Hacker News new | ask | show | jobs
by pjc50 3856 days ago
Possible, but not necessarily easy; what tools do you use to sweep C++ code for 'unsafe' constructs?
2 comments

I'm interested in the answer to that, too. A member of the Chrome team asked what static analysis or advanced verification tools I thought they could use in a significant C++ project. Digging around, I think I just found one, limited one plus two ways of doing Design-by-Contract (asserts & OOP). That was it. Not inspiring lol.

Now, there has been work on type-safe or memory-safe version of C++. They're non-standard. They also get smashed when a memory error occurs and that will happen. So, suggesting to rely on language-based isolation in C++ is a more a joke than something worth trying.

Good example of work on C++ safety:

https://www.cis.upenn.edu/~eir/papers/2013/ironclad/paper.pd...

> they could use in a significant C++ project.

The difference with Chromium is you've got all that integration with standard C runtimes that are inherently dicey. Unikernels are a different story.

C runtimes do add extra issues but that's not relevant to my comment.

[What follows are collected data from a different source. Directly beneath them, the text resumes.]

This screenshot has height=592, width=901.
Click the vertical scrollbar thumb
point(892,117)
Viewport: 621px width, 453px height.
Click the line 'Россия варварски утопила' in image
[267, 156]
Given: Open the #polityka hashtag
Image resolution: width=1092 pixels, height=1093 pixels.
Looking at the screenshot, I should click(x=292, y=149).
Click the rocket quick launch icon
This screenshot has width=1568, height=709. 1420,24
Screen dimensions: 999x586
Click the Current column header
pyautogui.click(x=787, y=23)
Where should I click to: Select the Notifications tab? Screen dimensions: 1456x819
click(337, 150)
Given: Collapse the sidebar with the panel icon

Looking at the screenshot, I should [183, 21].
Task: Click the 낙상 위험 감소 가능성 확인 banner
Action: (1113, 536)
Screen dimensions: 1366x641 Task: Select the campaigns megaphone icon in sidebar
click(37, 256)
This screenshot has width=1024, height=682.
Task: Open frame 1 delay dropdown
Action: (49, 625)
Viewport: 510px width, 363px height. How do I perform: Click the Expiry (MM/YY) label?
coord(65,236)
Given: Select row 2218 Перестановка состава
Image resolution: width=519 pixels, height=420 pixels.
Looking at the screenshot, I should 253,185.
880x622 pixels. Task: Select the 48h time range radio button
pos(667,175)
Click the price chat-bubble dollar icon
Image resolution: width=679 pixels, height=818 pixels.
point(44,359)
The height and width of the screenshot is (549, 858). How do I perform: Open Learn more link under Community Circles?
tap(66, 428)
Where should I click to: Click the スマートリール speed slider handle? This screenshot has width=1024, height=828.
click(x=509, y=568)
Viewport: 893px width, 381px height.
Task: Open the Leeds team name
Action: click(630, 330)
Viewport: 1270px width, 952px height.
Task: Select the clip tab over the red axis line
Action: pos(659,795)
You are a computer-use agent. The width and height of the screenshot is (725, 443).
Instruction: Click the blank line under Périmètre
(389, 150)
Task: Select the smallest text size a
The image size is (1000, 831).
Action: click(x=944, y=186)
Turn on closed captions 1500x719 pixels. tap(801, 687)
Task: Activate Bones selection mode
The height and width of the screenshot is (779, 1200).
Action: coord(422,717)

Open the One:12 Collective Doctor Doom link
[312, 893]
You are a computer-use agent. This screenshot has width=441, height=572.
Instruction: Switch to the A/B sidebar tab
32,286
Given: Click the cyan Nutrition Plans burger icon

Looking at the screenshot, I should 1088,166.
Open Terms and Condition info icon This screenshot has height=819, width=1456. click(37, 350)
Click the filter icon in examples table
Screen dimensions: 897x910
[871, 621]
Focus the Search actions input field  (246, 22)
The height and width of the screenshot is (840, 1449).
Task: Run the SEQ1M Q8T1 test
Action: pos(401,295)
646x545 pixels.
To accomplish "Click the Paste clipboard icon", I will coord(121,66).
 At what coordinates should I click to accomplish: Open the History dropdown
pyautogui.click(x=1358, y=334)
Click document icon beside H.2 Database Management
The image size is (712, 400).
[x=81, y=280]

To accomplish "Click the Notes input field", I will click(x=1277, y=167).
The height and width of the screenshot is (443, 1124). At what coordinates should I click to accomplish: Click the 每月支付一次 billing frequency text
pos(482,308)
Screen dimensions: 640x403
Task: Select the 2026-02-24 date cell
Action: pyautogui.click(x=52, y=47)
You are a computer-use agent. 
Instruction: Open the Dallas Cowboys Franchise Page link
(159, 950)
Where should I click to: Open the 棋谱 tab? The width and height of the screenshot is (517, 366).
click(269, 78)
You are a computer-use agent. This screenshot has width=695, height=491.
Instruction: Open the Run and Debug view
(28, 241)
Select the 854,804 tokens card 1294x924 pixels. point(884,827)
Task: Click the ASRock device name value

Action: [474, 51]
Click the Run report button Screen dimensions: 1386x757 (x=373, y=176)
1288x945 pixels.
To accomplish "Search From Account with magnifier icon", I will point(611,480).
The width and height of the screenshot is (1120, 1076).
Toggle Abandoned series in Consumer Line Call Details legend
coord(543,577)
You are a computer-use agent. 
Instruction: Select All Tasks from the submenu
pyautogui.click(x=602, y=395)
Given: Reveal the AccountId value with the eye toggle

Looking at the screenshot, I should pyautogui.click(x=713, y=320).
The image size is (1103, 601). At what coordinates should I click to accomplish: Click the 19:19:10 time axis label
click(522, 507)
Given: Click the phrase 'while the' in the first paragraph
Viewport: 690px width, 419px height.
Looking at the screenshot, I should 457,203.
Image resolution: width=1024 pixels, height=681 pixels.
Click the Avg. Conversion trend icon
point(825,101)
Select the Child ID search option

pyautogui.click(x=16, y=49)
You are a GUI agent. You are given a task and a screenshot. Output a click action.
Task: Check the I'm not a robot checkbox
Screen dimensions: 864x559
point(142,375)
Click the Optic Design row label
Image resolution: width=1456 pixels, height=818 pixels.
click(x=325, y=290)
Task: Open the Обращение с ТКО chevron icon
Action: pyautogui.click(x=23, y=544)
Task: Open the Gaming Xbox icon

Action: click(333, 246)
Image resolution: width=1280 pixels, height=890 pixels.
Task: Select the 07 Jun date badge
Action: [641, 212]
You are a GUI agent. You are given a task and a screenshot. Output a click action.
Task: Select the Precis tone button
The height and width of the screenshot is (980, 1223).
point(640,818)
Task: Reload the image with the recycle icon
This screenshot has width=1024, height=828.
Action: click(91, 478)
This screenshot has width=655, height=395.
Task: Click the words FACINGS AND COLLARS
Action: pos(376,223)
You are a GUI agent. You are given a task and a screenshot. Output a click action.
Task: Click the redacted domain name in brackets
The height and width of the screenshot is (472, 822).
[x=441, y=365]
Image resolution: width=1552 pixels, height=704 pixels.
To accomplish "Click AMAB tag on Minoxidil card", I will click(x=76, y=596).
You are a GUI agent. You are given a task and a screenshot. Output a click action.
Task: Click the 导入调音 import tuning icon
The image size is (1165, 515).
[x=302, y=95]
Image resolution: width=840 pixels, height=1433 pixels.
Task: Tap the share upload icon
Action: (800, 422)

I said I largely came up dry on methods to prove correctness of C++ code. Quite important if one is considering C++ vs other language for a robust application and/or unikernel. C++ would be a bad choice if language itself was supposed to contribute to robustness.
> C runtimes do add extra issues but that's not relevant to my comment.

I really don't see how it is. If you're running on a desktop platform, you've got a huge exposed surface that is working with raw pointers to proprietary logic. That makes provable correctness a far, far more complex problem.

> I said I largely came up dry on methods to prove correctness of C++ code.

It is easy to implement a smart pointer that the compiler can prove will always do bounds checking before dereferencing. The hard part is proving that all the code that uses raw pointers is doing the same thing.

"I really don't see how it is. If you're running on a desktop platform, you've got a huge exposed surface that is working with raw pointers to proprietary logic. That makes provable correctness a far, far more complex problem."

The point is that C++ itself is damn-near impossible to analyze on the cheap and without much false positives. That's before I even considered the C interface. Then there's C level problems that have been the reason I've opposed it forever. At least there's tons of stuff to draw on in analysing, transforming, etc that code. I'd go with a C subset or Java/Ada subset with high-integrity runtime any day over C++.

"It is easy to implement a smart pointer that the compiler can prove will always do bounds checking before dereferencing. The hard part is proving that all the code that uses raw pointers is doing the same thing."

I'll take your word on the smart pointers doing bounds-checks as I'm not up-to-date on all the techniques of C++ developers. Academics need to do a fresh take on that with assessments vs particular risks & compared to current languages. Meanwhile, most in safety-critical development that I know of don't use C++ because it's too complex and unsafe per them. I know there's MISRA subset and some other stuff. There are people who use it with thorough testing and source-to-object validation. Mostly not in use, though.

So, do you have any resources showing that C++ code is safe and analysable if one just uses smart pointers? And what tools and subset you use to do that? If you have that and proof it works, then that could help a lot of developers using C that aren't aware of it. I'm being serious as much as I am challenging your claim. If you have it, I'll consider it.

> I'll take your word on the smart pointers doing bounds-checks as I'm not up-to-date on all the techniques of C++ developers. Academics need to do a fresh take on that with assessments vs particular risks & compared to current languages.

That's kind of already happened. Stroustrup has done a whole ton of work in that area with Concepts.

> Meanwhile, most in safety-critical development that I know of don't use C++ because it's too complex and unsafe per them.

It turns out that provable correctness invariably involves a fair bit of complexity (you are basically compiling a mathematical proof). People use Haskell and Coq to really do it right, and --surprise-- those turn out to be hard for programmers to learn.

A lot of other, more popular, high level languages are actually terrible for provable correctness, even if they are better for proving memory safety. C++ isn't as effective for the job, but it has the advantage of being great for integrating in with the platform. It is a trade off, but one that is well worth while.

> So, do you have any resources showing that C++ code is safe and analysable if one just uses smart pointers?

This stuff goes back a way, but stemmed from Modern C++ Design. There is a whole world of policy based design where you use the type system (much as with Haskell and Coq) to enforce declarative policies.

The quick thought experiment would be something like this:

    template <class T>
    struct SafeRef {
        void check() { ... }
        operator T&() { check(); return *x; }
        operator const T&() const { check(); return *x; }
    private:
        T* x;
    };
You can override operator-> to make it behave more like a proper pointer. CRTP gives you some pretty powerful ways of getting the job done too.
...and just to provide an example of how one does verification with for C: https://galois.com/blog/2013/09/high-assurance-base64/
Around memory safety, it would be simply be dereferencing any raw pointer. You'd whitelist a set of smart pointer classes that manage that and you can pretty much just use the clang parser to catch it.